JEA's downtown Jacksonville headquarters.
Bill Bortzfield
/
WJCT News
JEA's downtown headquarters building is pictured behind Jacksonville's City Hall.

A new report from University of Florida researchers shows that Jacksonville’s electric and water utility is worth between $6.3 billion to $7.5 billion, though it stops short of saying whether selling the agency to a private operator is a good idea.

The top line numbers — the researchers at UF’s Public Utilities Research Center cautioned — are more like a property appraisal: They don’t necessarily reflect what a buyer might offer for JEA, and they don’t price in a number of potentially complicating factors, like the agency’s involvement in an increasingly expensive nuclear power project.
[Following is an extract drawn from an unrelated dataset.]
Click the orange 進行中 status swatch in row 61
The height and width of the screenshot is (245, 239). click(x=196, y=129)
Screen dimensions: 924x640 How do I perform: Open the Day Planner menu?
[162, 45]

Our Florida Times-Union news partner reports the Jessie Ball duPont Fund paid for the study, which was commissioned during a poisonous debate earlier this year within City Hall over whether city leaders should consider selling the agency to a private company. That debate ultimately petered out after Mayor Lenny Curry issued a statement in April saying he would not put forward any plan to sell JEA to the City Council. And in the time since, the council approved a change to the city’s charter that would make a sale harder — voters must now sign off on any attempt to do so.
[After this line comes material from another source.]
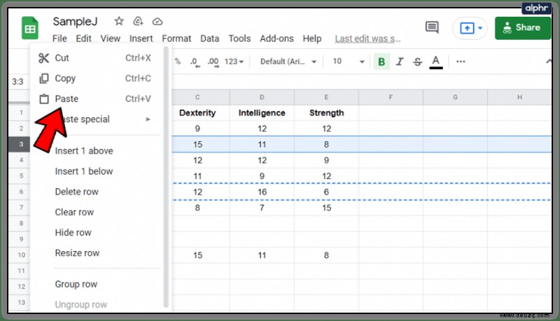Open the comment history icon
Viewport: 560px width, 321px height.
[432, 27]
Still, the issue continues to irk some JEA employees and critics of Curry, who believe he could revisit the issue if he’s re-elected next year.
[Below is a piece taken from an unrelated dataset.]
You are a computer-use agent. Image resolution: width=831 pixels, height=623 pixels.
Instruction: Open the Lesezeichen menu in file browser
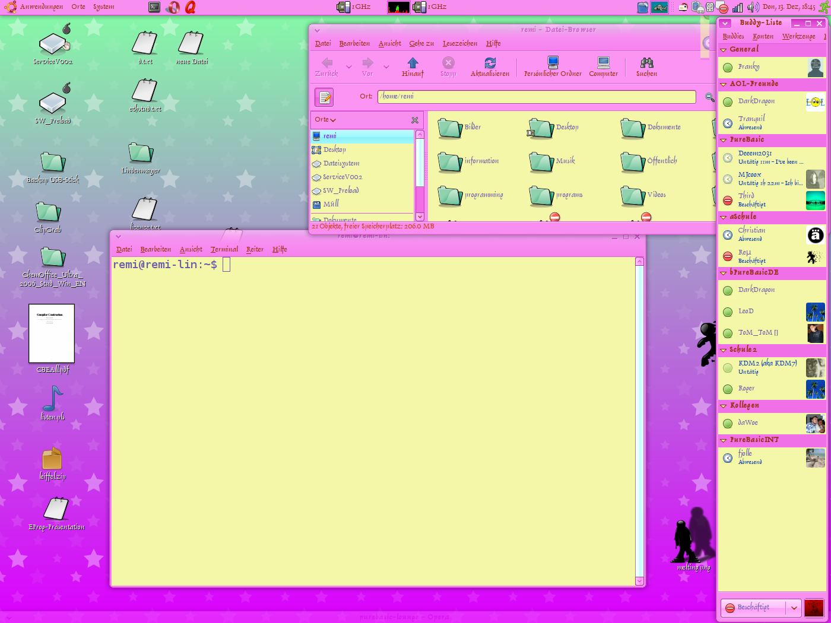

The UF report avoids making any judgments on the wisdom of selling JEA.

“A couple of utility geeks from Gainesville and Tallahassee shouldn’t be telling you what to do with your utility,” said Ted Kury, the UF director of energy studies and one of the researchers who prepared the report.

Still, the report provides insight into some of the obstacles a potential sale might entail. Namely, it would be a complex transaction given JEA’s size and the number of contracts and obligations it holds with other companies and agencies.

“Even once a willing buyer has been identified, it can take years to execute a sale,” the report says.

It points to the case Vero Beach, where Florida Power & Light signed a letter of intent to purchase the city’s utility in 2011. The sale is still not final — an indication that selling JEA, the nation’s eighth-largest municipal utility, wouldn’t happen overnight.

The report also notes that JEA’s status provides it with advantages that a private operator wouldn’t have, like the opportunity to get FEMA reimbursement for hurricane damage to its infrastructure.

Although Kury, the UF researcher, repeatedly emphasized the report does not speak to the prospects of a sale, it nonetheless appears to be a bit more bearish on the overall value of JEA than a past study conducted by a private firm, Public Financial Management. That study found that JEA could be sold for a gross price of $7.5-$11 billion, with the city netting far less than that since JEA’s debts and other obligations would have to be subtracted out before City Hall would get any money.